Illinois residents who had their passport photos taken at Walgreens
What’s Going On?
Attorneys working with ClassAction.org are looking into whether Walgreens illegally collected and stored facial scans of people who had their passport photos taken at one of its stores.
What’s This Privacy Law About?
The Illinois Biometric Information Privacy Act (BIPA) requires companies to provide certain disclosures and obtain consent from state residents before collecting their biometric information, including scans of their faces.
How Could a Lawsuit Help?
A class action lawsuit filed under the Illinois BIPA has the potential to provide $1,000 per violation, and even up to $5,000 in cases where the company intentionally or recklessly broke the law.
Attorneys working with ClassAction.org are investigating whether Walgreens violated an Illinois privacy law by collecting and storing the facial scans of customers who used its passport photo service.
Under the Illinois Biometric Information Privacy Act (BIPA), companies must meet certain requirements before collecting consumers’ biometric information, including scans of their facial geometry. A class action lawsuit filed against Walgreens under the Illinois BIPA could potentially provide up to $1,000 per violation, or even more if the pharmacy chain is found to have acted recklessly or intentionally.

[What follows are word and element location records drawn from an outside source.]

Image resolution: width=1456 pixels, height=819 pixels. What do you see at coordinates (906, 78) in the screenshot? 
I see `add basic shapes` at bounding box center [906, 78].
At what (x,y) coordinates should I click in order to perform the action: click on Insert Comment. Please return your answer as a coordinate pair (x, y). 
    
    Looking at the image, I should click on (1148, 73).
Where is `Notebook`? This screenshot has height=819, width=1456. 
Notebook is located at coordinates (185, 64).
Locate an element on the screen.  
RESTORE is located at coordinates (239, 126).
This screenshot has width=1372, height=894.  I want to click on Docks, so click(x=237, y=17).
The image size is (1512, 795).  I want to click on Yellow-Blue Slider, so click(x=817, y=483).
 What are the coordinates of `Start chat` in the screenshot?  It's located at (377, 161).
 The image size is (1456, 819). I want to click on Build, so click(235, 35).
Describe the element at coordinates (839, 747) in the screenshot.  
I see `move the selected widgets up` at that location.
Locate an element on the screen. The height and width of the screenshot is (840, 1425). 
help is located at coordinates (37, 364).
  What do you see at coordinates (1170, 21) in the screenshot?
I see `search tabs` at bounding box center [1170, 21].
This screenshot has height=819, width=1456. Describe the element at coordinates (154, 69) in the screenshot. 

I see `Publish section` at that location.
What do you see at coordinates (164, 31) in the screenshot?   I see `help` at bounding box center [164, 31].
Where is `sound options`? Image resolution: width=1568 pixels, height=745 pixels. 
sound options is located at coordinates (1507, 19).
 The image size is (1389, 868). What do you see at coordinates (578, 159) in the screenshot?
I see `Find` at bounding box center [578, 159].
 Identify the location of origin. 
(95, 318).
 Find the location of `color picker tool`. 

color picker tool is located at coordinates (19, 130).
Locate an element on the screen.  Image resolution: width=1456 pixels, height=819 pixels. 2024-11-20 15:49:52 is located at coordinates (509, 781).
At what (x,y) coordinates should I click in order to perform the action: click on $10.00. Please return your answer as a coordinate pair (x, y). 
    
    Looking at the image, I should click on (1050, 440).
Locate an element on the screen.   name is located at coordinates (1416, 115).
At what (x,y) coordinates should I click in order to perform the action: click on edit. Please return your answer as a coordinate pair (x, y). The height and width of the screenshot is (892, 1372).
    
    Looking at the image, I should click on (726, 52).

What Is the Illinois BIPA?
The Illinois BIPA is a state-specific law passed in 2008 that regulates how companies use residents’ “biometric identifiers,” a category of personal information that includes fingerprints, voiceprints, iris and retina scans, and scans of hand and face geometry.
Illinois legislators recognized that biometrics—which are now becoming more widely used as a means to verify a person’s identity—are more sensitive than other types of personal information (such as a Social Security number, for example) since they cannot be changed if they become compromised.
The Illinois BIPA aims to provide an extra layer of protection for residents’ biometric information by mandating that companies are not allowed to collect, capture, purchase, or otherwise obtain a person’s biometrics unless they first:
Inform the individual in writing that their biometric identifiers are being collected or stored
Explain in writing why and for how long the person’s information is being collected, stored or used
Obtain a written release from the individual to collect and store their biometrics
The company must also develop and publish a publicly available retention schedule and guidelines outlining how and when it will destroy the biometric information.
Attorneys are now investigating whether Walgreens collected Illinois residents’ biometrics through its passport photo service and, if so, whether it followed the Illinois BIPA’s requirements.
Have Other BIPA Lawsuits Been Filed Over Facial Scans?
Yes. Dozens of other companies, from the likes of Microsoft and YouTube to Estée Lauder and Giorgio Armani, have been hit with BIPA lawsuits over claims that they violated consumers’ privacy by collecting scans of their faces from photos without providing the required disclosures and obtaining consent.
Every case is different, but some BIPA cases have settled for substantial amounts over the past year—including a Google Photos lawsuit that’s estimated to provide $142 per claim, a case against TikTok that settled for $92 million, and a Facebook BIPA settlement that paid out at least $345 per claim.
How Could a Class Action Lawsuit Help?
A successful Illinois BIPA lawsuit has the potential to provide $1,000—or up to $5,000 in some cases—per violation. A lawsuit could also force Walgreens to come into compliance with the state privacy law.